Councilwomen Carmalitha Gumbs and Helen Willis are also coalition members. The Camp Creek Marketplace is visited often by many of their constituents. Both, along with Mayor William “Bill” Edwards and the remaining members of the city council have continued to encourage residents to follow the guidelines issued by experts.
“We understand that social distancing and sheltering in place can be difficult, no one wants to feel isolated,” said Gumbs. “But we’re asking residents to resist the impulse to engage in pre-pandemic behaviors. You can still support local businesses and satisfy your cravings by ordering take-out or having food delivered rather than dining in. Explore other ways to fight boredom rather than venturing out into nearby shopping centers for your safety and the safety of others in the community.”
Councilwoman Willis recently lost two relatives to the pandemic. She said that both staying put and collaborating as a community are key.

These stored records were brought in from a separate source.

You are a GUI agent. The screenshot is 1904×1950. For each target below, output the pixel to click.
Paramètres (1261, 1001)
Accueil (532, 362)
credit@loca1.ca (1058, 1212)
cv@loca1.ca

“To ensure that we all remain safe and healthy, I am encouraging all residents to continue to shelter in place,” said Willis. “Only go out for necessary shopping. This crisis will be over sooner if we all work together.”
The South Fulton Regional Elected Officials coalition is in the process of rolling out the details of its “Stay Home, Stay Safe” campaign. And Boddie says that at the state level, the Georgia House Democratic Caucus will be exploring policy related to helping Georgia’s workers, business owners and medical facilities recover from setbacks created by the pandemic. Regular updates are forthcoming in the weeks ahead.
The following is a full list of the South Fulton Regional Elected Officials Coalition: Rep. William Boddie (D-62); Sen. Nikema Williams (SD-39); Rep. Roger Bruce (D-61); Rep. Kim Schofield (D-60); Commissioner Marvin Arrington, Jr. (District 5 – Fulton County); Councilmember Marci Oversreet (District 11- Atlanta); Councilmember Stephanie Gordon (Ward D – East Point); Councilmember Joshua Butler, IV (Ward D At- Large- East Point); Councilmember Carmalitha Gumbs (District 2 – City of South Fulton); Councilmember Helen Willis (District 3 – City of South Fulton); and Councilmember Derrick Taylor (Ward II – College Park).